AIM OF THE TASK: Restrict the output to the lines below starting at the one that contains "Click the 下载结果" and ending at the one that contains "Open the kebab", and restate them word for word, both ends included.

Collected data:
'''
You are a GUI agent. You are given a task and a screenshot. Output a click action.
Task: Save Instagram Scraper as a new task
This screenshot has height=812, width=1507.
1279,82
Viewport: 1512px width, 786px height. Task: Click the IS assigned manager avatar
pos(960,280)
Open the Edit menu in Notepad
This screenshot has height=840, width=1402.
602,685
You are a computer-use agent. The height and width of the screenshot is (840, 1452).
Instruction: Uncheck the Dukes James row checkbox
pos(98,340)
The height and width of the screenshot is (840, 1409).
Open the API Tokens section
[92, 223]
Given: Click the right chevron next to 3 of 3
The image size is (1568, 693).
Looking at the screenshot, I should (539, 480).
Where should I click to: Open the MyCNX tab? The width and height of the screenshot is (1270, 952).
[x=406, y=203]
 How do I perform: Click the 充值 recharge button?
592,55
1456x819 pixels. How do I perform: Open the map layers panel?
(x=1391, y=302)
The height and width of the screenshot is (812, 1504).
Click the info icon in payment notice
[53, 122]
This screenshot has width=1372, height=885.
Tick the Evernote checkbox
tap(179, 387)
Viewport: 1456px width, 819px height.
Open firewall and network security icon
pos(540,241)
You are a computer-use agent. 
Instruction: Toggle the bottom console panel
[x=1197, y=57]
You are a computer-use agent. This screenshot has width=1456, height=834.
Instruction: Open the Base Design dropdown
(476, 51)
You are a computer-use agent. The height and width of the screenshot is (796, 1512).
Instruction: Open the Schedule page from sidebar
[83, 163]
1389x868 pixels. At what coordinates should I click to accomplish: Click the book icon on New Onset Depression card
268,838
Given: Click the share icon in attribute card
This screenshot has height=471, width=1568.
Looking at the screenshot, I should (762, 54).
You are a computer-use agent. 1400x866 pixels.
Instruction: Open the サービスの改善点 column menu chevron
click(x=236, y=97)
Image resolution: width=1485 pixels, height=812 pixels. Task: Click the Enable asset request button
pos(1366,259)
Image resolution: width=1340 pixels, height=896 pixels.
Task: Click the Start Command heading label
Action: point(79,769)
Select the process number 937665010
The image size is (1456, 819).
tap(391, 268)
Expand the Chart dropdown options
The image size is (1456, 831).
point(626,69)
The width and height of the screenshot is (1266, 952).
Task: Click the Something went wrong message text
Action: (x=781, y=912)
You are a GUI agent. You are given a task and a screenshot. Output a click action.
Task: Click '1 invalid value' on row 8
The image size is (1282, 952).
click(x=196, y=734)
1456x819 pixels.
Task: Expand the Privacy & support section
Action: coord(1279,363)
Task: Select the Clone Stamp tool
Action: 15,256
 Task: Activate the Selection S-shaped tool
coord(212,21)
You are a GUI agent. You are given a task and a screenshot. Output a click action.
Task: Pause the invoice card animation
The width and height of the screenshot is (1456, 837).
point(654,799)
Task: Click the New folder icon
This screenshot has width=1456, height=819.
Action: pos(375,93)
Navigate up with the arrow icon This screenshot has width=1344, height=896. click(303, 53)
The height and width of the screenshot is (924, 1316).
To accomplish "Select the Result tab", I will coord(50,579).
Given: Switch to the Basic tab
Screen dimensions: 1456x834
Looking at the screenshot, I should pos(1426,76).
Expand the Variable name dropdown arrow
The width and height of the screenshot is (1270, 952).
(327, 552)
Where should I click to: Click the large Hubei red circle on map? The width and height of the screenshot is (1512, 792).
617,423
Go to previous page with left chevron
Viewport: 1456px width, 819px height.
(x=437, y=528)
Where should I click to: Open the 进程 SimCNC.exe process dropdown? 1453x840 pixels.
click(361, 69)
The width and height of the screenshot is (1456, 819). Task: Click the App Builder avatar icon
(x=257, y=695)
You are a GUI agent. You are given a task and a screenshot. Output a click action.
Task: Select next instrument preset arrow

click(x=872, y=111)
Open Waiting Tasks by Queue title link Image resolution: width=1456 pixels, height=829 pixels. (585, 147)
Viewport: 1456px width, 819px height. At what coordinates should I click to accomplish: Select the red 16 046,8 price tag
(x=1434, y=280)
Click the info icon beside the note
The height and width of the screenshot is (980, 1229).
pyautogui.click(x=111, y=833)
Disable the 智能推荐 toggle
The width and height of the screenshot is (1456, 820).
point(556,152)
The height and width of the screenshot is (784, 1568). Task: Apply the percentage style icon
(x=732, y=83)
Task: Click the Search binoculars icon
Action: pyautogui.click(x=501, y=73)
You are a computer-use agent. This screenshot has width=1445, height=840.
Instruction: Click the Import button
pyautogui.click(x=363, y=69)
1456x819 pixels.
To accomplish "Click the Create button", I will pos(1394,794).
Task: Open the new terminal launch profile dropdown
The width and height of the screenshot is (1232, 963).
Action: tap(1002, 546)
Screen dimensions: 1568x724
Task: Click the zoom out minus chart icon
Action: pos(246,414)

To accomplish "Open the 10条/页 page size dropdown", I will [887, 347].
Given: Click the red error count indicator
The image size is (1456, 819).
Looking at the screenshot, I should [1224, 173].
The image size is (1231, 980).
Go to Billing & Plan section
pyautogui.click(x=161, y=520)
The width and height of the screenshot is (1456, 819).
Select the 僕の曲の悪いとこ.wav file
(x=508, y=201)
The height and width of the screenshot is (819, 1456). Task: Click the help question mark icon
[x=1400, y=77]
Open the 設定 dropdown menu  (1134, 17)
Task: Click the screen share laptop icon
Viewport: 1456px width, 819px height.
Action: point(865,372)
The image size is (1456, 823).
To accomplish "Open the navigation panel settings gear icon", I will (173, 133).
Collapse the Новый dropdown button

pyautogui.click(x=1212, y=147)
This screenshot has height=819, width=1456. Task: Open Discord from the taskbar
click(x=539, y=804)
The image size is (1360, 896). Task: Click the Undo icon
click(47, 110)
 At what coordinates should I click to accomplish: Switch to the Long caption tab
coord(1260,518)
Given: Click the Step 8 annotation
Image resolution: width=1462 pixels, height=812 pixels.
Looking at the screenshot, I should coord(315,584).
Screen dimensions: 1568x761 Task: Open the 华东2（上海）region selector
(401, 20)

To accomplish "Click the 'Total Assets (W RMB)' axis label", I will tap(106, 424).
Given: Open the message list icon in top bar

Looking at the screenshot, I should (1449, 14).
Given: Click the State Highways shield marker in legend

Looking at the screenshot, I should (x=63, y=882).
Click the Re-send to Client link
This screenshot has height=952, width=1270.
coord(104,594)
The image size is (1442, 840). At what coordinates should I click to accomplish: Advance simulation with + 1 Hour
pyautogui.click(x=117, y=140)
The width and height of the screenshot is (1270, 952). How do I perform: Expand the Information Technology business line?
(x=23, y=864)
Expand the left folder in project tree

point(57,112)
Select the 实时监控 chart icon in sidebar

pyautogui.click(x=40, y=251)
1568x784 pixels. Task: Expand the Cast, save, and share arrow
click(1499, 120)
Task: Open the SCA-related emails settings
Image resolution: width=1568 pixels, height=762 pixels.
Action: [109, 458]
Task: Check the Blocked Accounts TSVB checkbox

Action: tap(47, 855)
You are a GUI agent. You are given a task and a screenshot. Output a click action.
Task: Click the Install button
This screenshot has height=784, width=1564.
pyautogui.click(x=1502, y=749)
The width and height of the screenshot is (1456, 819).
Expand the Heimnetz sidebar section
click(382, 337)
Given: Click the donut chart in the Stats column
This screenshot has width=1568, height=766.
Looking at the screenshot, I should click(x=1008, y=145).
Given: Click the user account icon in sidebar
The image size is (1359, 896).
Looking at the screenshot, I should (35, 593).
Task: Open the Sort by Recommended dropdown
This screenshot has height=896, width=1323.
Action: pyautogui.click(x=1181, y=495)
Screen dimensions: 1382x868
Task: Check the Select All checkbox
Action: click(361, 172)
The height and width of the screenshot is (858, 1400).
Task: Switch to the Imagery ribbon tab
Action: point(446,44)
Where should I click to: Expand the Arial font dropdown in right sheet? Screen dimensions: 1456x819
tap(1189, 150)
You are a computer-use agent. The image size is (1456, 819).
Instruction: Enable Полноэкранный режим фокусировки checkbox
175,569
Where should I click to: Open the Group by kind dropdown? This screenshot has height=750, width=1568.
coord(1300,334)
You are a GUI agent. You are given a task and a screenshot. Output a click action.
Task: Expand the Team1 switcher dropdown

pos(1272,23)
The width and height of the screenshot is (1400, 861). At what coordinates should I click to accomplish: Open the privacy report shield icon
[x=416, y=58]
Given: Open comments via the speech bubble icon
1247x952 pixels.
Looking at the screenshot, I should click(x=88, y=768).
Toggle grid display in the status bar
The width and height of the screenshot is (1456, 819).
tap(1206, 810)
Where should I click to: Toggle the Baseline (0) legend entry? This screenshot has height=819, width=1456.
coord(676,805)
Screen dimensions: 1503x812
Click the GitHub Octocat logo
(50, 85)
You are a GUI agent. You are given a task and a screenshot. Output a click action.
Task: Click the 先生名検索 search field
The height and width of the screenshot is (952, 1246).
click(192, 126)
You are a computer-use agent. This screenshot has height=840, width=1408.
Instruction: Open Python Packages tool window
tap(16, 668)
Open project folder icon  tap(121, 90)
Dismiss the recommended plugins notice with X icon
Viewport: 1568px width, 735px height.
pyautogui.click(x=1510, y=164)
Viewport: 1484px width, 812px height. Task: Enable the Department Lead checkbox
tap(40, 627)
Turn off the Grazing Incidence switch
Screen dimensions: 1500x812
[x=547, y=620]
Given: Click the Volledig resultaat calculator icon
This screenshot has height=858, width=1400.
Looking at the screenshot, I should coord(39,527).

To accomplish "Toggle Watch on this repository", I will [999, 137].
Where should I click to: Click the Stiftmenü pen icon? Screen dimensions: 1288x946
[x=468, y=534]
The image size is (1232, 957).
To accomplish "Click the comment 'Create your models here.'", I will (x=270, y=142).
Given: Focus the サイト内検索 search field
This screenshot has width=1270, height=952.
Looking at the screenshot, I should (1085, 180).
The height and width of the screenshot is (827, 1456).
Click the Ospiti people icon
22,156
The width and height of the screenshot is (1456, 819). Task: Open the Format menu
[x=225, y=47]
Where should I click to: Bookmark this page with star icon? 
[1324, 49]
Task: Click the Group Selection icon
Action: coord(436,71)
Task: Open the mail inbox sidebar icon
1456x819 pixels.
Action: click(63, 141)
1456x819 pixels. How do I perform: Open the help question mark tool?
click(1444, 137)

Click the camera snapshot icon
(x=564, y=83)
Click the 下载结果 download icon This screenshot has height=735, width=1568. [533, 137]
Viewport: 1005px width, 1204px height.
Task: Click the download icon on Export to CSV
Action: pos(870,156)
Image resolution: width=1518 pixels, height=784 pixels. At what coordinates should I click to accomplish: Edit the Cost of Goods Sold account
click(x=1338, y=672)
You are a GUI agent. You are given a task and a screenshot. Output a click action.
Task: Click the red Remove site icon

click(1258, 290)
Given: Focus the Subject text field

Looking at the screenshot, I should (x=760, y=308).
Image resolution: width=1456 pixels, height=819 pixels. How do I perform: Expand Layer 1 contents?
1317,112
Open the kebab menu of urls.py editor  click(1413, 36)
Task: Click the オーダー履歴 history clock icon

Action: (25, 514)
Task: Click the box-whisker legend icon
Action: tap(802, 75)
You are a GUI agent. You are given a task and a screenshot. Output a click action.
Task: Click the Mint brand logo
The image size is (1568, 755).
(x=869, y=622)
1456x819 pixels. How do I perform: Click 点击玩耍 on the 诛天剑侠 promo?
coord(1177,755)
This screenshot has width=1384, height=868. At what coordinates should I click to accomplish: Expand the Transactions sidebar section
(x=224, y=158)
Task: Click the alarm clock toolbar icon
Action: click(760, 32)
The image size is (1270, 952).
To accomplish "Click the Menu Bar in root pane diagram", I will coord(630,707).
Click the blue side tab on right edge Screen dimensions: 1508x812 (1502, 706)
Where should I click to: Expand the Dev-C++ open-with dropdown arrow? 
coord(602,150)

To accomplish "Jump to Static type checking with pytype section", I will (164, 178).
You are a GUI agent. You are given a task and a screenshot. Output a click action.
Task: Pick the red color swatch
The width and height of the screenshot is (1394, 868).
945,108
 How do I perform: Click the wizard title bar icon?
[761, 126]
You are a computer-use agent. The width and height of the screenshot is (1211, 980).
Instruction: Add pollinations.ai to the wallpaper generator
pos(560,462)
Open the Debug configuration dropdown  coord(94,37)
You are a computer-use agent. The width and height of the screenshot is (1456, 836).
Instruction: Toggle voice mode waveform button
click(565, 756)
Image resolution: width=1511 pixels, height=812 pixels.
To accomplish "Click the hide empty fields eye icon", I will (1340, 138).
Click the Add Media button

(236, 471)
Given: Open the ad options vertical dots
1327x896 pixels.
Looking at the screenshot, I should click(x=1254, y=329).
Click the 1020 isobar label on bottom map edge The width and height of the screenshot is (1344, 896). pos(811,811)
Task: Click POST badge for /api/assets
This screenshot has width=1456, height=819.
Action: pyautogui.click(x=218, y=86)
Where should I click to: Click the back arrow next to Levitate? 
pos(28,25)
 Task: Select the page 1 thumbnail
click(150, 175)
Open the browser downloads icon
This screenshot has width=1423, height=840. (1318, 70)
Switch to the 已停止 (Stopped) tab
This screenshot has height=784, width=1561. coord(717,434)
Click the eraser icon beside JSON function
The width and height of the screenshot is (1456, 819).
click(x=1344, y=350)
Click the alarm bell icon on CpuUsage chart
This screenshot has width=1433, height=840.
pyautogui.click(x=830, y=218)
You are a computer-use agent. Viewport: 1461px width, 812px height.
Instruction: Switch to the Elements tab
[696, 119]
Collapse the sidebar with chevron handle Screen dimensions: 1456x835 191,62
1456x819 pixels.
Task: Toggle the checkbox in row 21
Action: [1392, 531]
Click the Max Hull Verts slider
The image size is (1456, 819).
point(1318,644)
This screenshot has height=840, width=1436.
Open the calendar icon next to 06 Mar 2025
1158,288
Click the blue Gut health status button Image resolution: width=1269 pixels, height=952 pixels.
'''
ANSWER BOX:
Click the 下载结果 download icon This screenshot has height=735, width=1568. [533, 137]
Viewport: 1005px width, 1204px height.
Task: Click the download icon on Export to CSV
Action: pos(870,156)
Image resolution: width=1518 pixels, height=784 pixels. At what coordinates should I click to accomplish: Edit the Cost of Goods Sold account
click(x=1338, y=672)
You are a GUI agent. You are given a task and a screenshot. Output a click action.
Task: Click the red Remove site icon

click(1258, 290)
Given: Focus the Subject text field

Looking at the screenshot, I should (x=760, y=308).
Image resolution: width=1456 pixels, height=819 pixels. How do I perform: Expand Layer 1 contents?
1317,112
Open the kebab menu of urls.py editor  click(1413, 36)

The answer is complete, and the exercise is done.